Tobat: Syarat Menyambut Tuhan (Renungan Minggu Adven II/C, 6 Desember 2015)
Hari Minggu Adven II (6 Desember 2015)
Bar 5:1-9; Flp 1:4-6;8-11;
MINGGU INI Gereja memasuki Minggu ke dua Adven. Itu berarti selangkah lebih jauh Gereja mempersiapkan diri untuk menyambut datangnya Sang Juru Selamat. Liturgi pun mendukung suasana ini dengan menghadirkan bacaan-bacaan yang menggaris-bawahi akan datangnya keselamatan dari Tuhan, apabila manusia mau bertobat di hadapan Tuhan.

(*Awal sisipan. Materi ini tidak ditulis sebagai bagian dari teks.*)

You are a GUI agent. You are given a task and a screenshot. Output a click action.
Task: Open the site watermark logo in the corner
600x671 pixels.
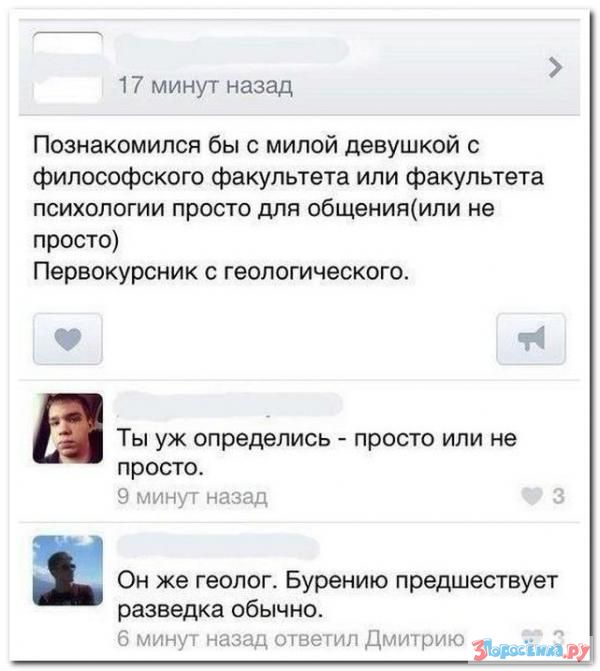pyautogui.click(x=531, y=650)
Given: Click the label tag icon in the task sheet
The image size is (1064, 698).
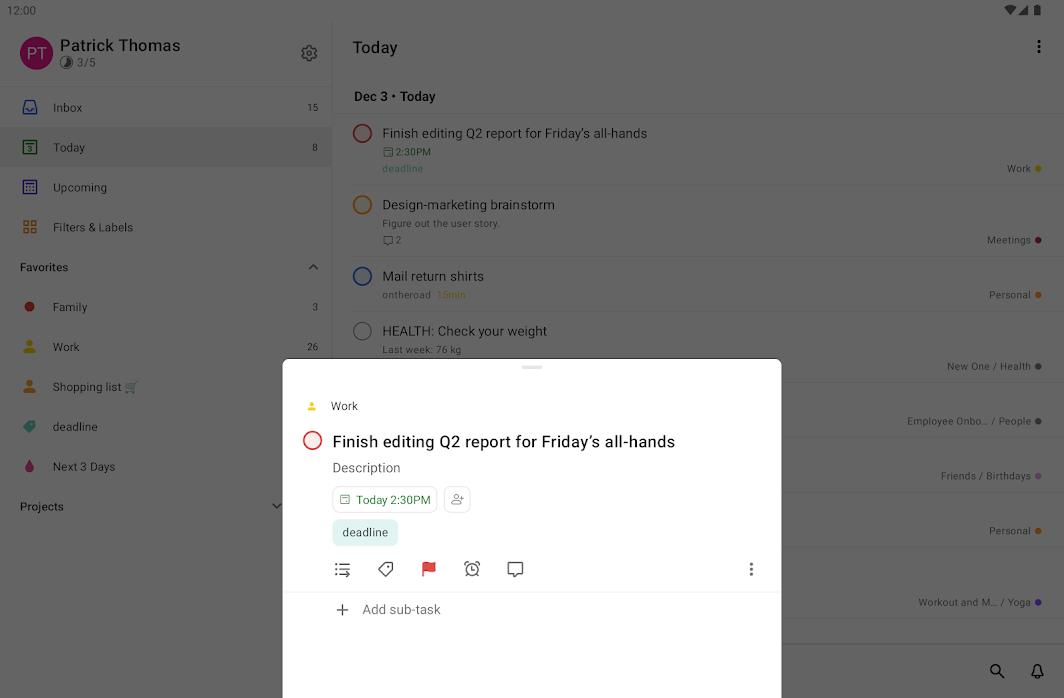Looking at the screenshot, I should point(386,569).
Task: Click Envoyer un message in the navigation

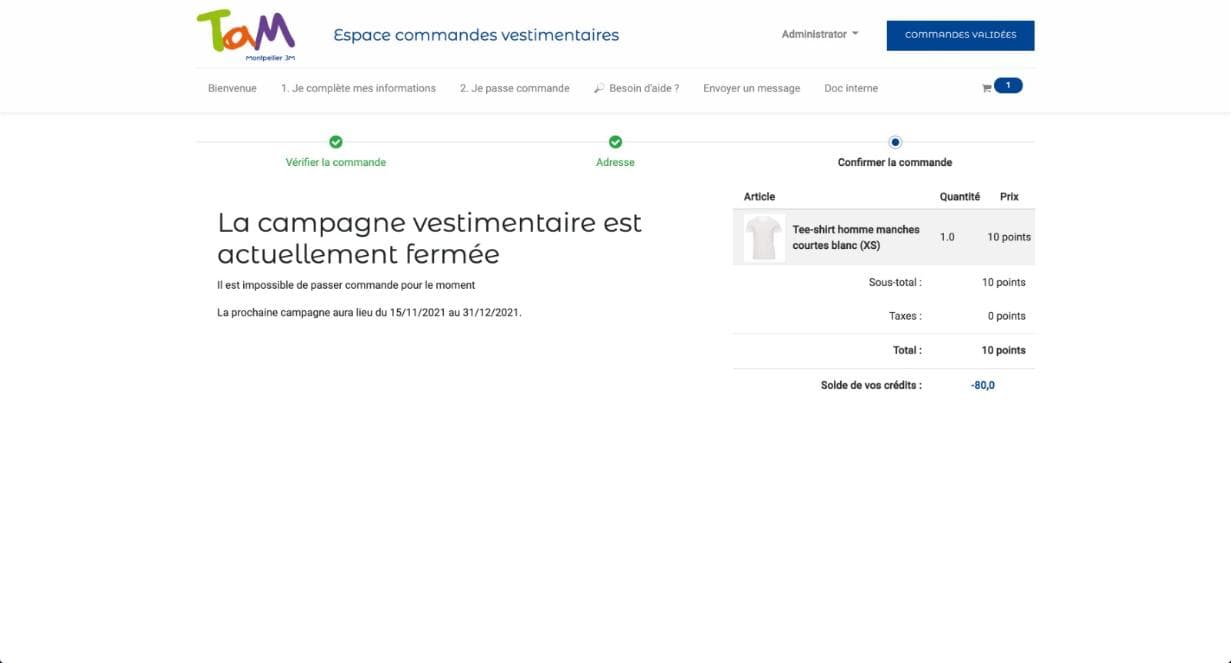Action: pyautogui.click(x=751, y=88)
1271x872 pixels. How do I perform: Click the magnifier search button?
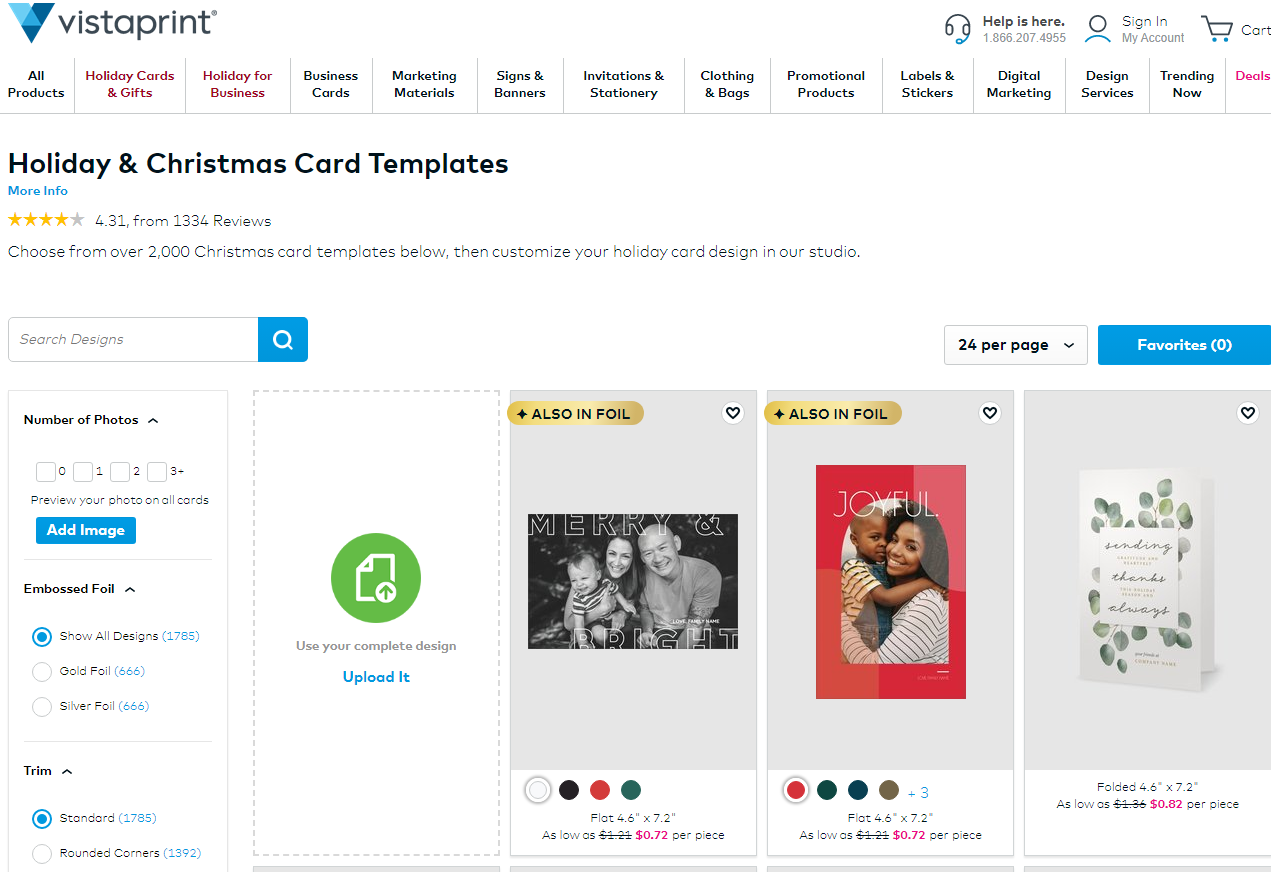point(283,340)
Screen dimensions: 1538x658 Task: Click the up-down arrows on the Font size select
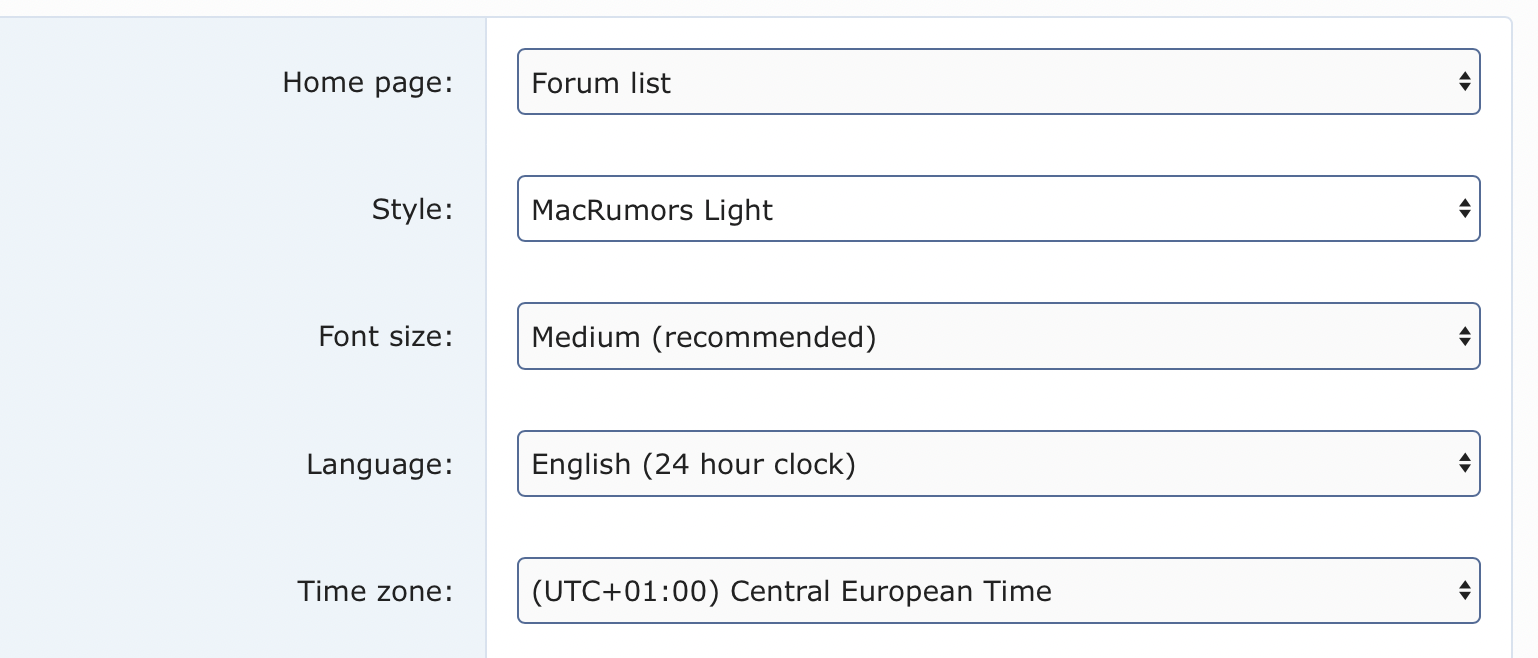pos(1464,336)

Kitab Barukh ditulis untuk menghibur orang-orang Israel yang sedang kehilangan harapan dalam pembuangan di Babylon. Hiburan itu berbentuk penyampaian janji keselamatan yang datang dari Tuhan sendiri. Situasi buruk orang-orang Israel itu digambarkan oleh penulis kitab Barukh secara simbolik. Yerusalem sedang sedih dan menderita sekali, terutama karena anak-anaknya telah meninggalkan kota yang mulia itu digiring oleh musuh, yakni para serdadu negeri Babylon yang perkasa. Syukurlah bahwa Tuhan tidak meninggalkan mereka samasekali. Tuhan akan segera menyelamatkan mereka. Janji keselamatan yang telah dekat itu pun digambarkan secara simbolik: Yerusalem segera boleh mengenakan perhiasan kemuliaan Allah untuk selama-lamanya. Allah segera menunjukkan keelokan Yerusalem di seluruh bumi, dan memberi nama yang indah kepadanya; Yerusalem dapat segera bangkit dan berdiri tegak di atas ketinggian, sambil melihat bagaimana anak-anaknya kembali berkumpul dan bersukaria, diusung dengan hormat di atas tandu kebesaran.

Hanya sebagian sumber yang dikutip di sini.